Ces dernières semaines, la réforme du système des retraites cristallise les colères en France. A commencer par le recul de l’âge de départ à 64 ans. Au Luxembourg, peu de monde semblent se préoccuper d’un quelconque problème de financement des futures pensions comme l’agite le président Macron. Il est toutefois des voix qui alertent déjà…

Aujourd’hui, tout irait donc pour le mieux. Les 142.000 pensionnés actuels sont choyés, bénéficient de l’index au même titre que les salariés en poste et les anciens employés (frontaliers comme résidents) constatent avec bonheur que l’Etat luxembourgeois veille bien à maintenir leur pouvoir d’achat. Mais la situation est-elle durable ?

Actuellement, la Caisse nationale d’assurance-pension (CNAP) verse près de 6,1 milliards d’euros de pensions. Une somme qui a gonflé de 25% en 5 ans seulement. Et cela ne devrait faire que grimper dans les années à venir. De fait, le doute commence à peser sur le devenir de la réserve du régime général de pension. Un trésor de 26 milliards d’euros au dernier bilan officiel mais qui s’épuiserait en six ans (à compter de 2040) si rien n’évoluait dans le système.

La vague de nouveaux pensionnés

Car si les règles ne bougent pas, la société change, elle. Et l’Inspection générale de la Sécurité sociale (IGSS) a étudié l’impact de ces modifications démographiques et du marché de l’emploi. La décennie actuelle (2020-30) va voir le nombre de bénéficiaires croître d’environ 4% chaque année. Une progression que l’IGSS explique par une « vague de nouveaux pensionnés, essentiellement composée de travailleurs immigrés et frontaliers embauchés à partir des années 1990 ».

Selon une analyse de l’IGSS, le Luxembourg devrait au final compter 605.000 pensionnés en 2070. Trois fois plus qu’aujourd’hui… Le nombre de cotisants n’augmentera pas d’autant.

L’été dernier, la Chambre des salariés avait tiré une première fusée d’alerte. Il y a peu, c’est le directeur de la Chambre de commerce qui a, à nouveau, sonné le tocsin.

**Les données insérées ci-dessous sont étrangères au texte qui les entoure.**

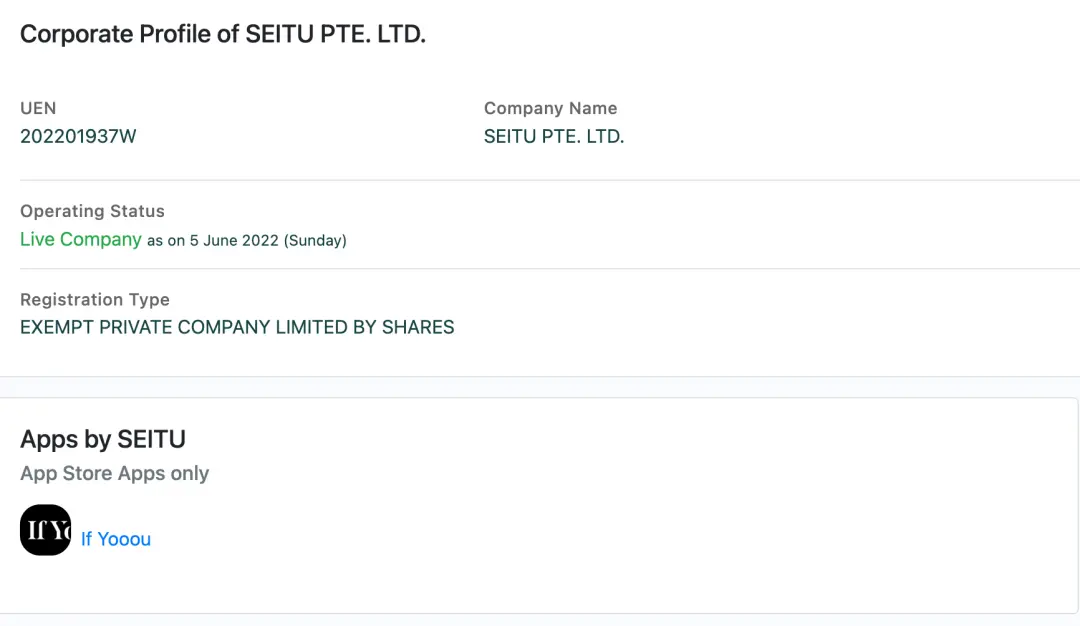
Task: Click the words 'as on' beside Live Company
Action: (166, 241)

Carlo Thelen parle de « bombe à retardement », estime que le système n’est « pas soutenable à long terme » et appelle à une réforme « dès maintenant pour garantir le niveau de vie des différentes générations, notamment les actifs et les plus jeunes».

Aux yeux de Carlo Thelen, se pencher sur les modalités du financement des retraites de demain constitue même « une mission cruciale ». Pour l'heure, les partis en lice pour les prochaines élections nationales et les syndicats ne réagissent guère. Pas plus que le gouvernement actuel. Comme si la seule question à résoudre concernait uniquement la réduction ou non du temps de travail.

Pourtant Carlo Thelen parle d'une réforme à mener dès 2024 par le futur gouvernement. Le responsable en fait une question d'équité sociale, intergénérationnelle et pour la soutenabilité du régime de pensions.

Adepte du dialogue social et du compromis, le Grand-Duché serait sans doute bien avisé de poser clairement le dossier sur la table au plus vite. L'exemple français montrant combien une réforme menée au forcing sur cette question des retraites peut vite se retourner contre ses initiateurs... Toucher à l'âge de départ, au montant des prestations ou des taux de cotisation, voilà une question qui demande du temps. Il est l'heure.